AI-Hypercomputer/JetStream

Feature request: improve documentation

Closed this issue · 5 comments

Hey, how do I use this library with llama or mistral/mixtral?
thanks!

Hi Ohad,
This library can used as orchestration layer that provides inference features such as continuous batching, disaggregation etc. You would need to implement a runtime engine that supports LLama or Mistral/Mixtral forward pass for inference and integrate it with JetStream by supporting these APIs -- https://github.com/google/JetStream/blob/main/jetstream/engine/engine_api.py.

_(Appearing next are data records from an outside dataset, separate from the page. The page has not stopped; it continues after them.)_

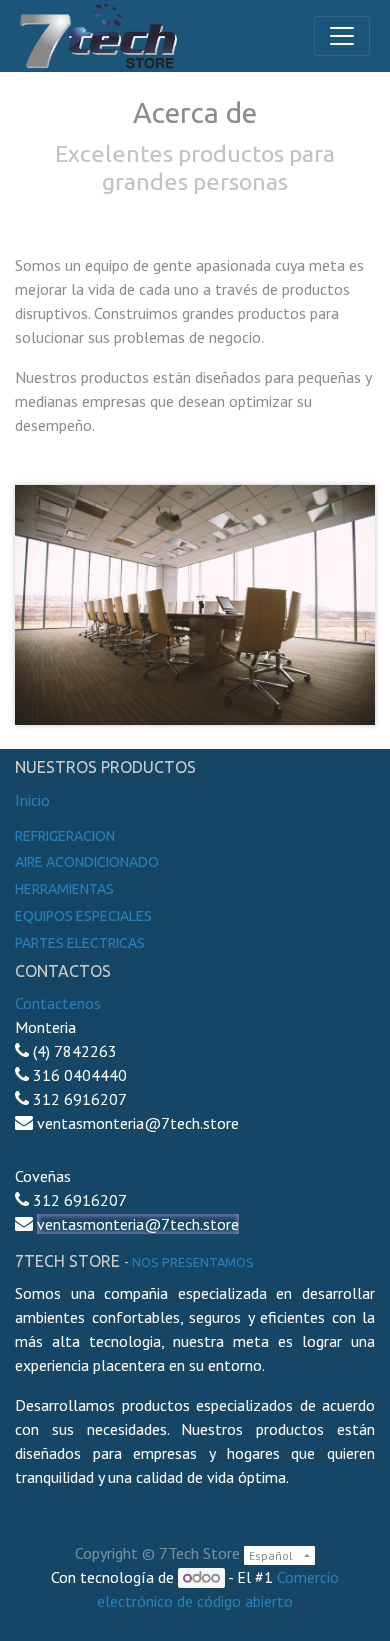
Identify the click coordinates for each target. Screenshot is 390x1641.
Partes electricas (80, 943)
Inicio (32, 800)
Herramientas (64, 889)
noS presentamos (193, 1262)
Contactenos (58, 1003)
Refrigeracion (65, 836)
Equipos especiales (83, 916)
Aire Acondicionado (87, 862)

Having said that, this is a new codebase and we are working on a user guide that should provide more details. cc @JoeZijunZhou

This looks cool and I see it being used by maxtext.
My main confusion is if it's meant to send requests of single item at a time or if it will also support sending directly a batch of inputs?

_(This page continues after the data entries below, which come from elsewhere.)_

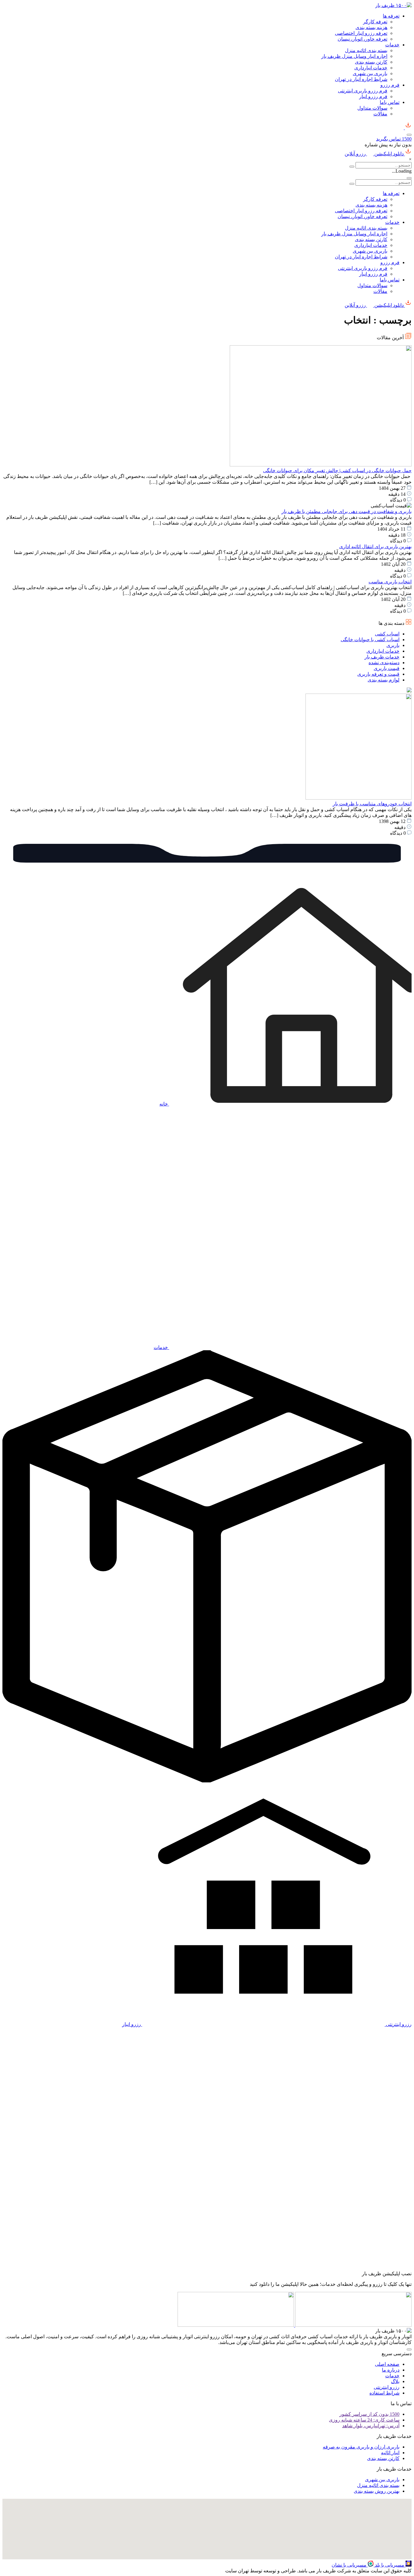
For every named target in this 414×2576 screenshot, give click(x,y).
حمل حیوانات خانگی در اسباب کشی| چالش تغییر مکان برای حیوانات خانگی (337, 470)
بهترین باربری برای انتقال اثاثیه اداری (375, 546)
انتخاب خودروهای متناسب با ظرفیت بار (372, 803)
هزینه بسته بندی (371, 27)
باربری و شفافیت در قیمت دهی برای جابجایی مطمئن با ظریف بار (347, 511)
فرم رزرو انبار (373, 96)
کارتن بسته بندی (371, 62)
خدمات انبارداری (370, 67)
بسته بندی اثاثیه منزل (366, 50)
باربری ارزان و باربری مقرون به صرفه (361, 2446)
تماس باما (389, 102)
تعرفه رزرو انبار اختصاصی (361, 33)
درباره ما (390, 2369)
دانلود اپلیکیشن (389, 153)
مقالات (380, 113)
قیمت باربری (386, 668)
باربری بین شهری (370, 73)
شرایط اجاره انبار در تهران (361, 79)
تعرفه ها (391, 15)
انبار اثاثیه (390, 2452)
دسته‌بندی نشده (384, 662)
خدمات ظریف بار (382, 656)
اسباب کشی (387, 633)
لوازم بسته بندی (383, 679)
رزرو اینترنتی (386, 2387)
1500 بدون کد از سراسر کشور (369, 2414)
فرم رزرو (389, 85)
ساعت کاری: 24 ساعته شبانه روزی (364, 2419)
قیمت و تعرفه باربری (378, 674)
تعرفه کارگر (375, 21)
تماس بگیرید (394, 138)
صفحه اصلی (387, 2364)
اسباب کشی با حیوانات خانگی (370, 639)
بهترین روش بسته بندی (376, 2491)
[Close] (409, 178)
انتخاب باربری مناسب (390, 581)
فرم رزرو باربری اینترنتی (362, 90)
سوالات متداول (372, 108)
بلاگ (395, 2381)
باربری (392, 645)
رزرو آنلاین (356, 153)
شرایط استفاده (384, 2392)
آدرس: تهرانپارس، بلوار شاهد (370, 2425)
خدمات (392, 44)
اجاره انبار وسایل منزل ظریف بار (354, 56)
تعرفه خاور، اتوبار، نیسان (362, 38)
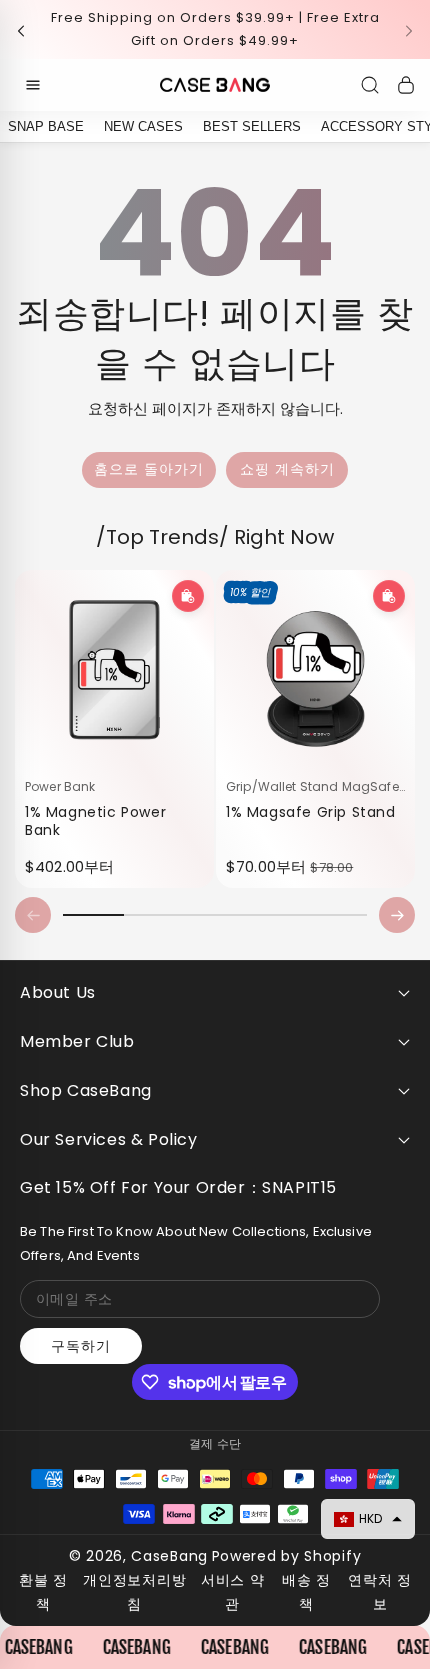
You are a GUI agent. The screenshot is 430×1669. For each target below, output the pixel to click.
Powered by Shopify (287, 1556)
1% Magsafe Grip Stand (311, 811)
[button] (27, 29)
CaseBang (169, 1556)
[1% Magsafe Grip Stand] (315, 669)
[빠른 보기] (188, 596)
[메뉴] (33, 85)
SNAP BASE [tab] (46, 126)
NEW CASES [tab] (143, 126)
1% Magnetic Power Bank (95, 820)
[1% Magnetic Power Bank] (114, 669)
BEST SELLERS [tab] (252, 126)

The server current expects a single request and does the (continuous) batching for the user. This is primarily targetting the online serving usecase. You are correct, maxtext is a reference engine implementation that works with JetStream.

So in the case I want to process 10k inputs, can they be submitted fast enough to maximize tpu utilization but still avoiding failure due to too much backlog?

JetStream uses grpc server framework and the requests are subject to the timeouts/limits set at the service level. Internally, it will process as many requests as it can to provide the best throughput/latency as possible.
Each model is different and the tpu utilization and performance numbers also depend on how the model is setup (num params, activations, quantization settings, HBM used, sharding etc.) in the engine (maxtext) for a given hardware used (eg. TPU v5e-16). We should have tuned configs for some of publicly available models such as LLama fairly soon.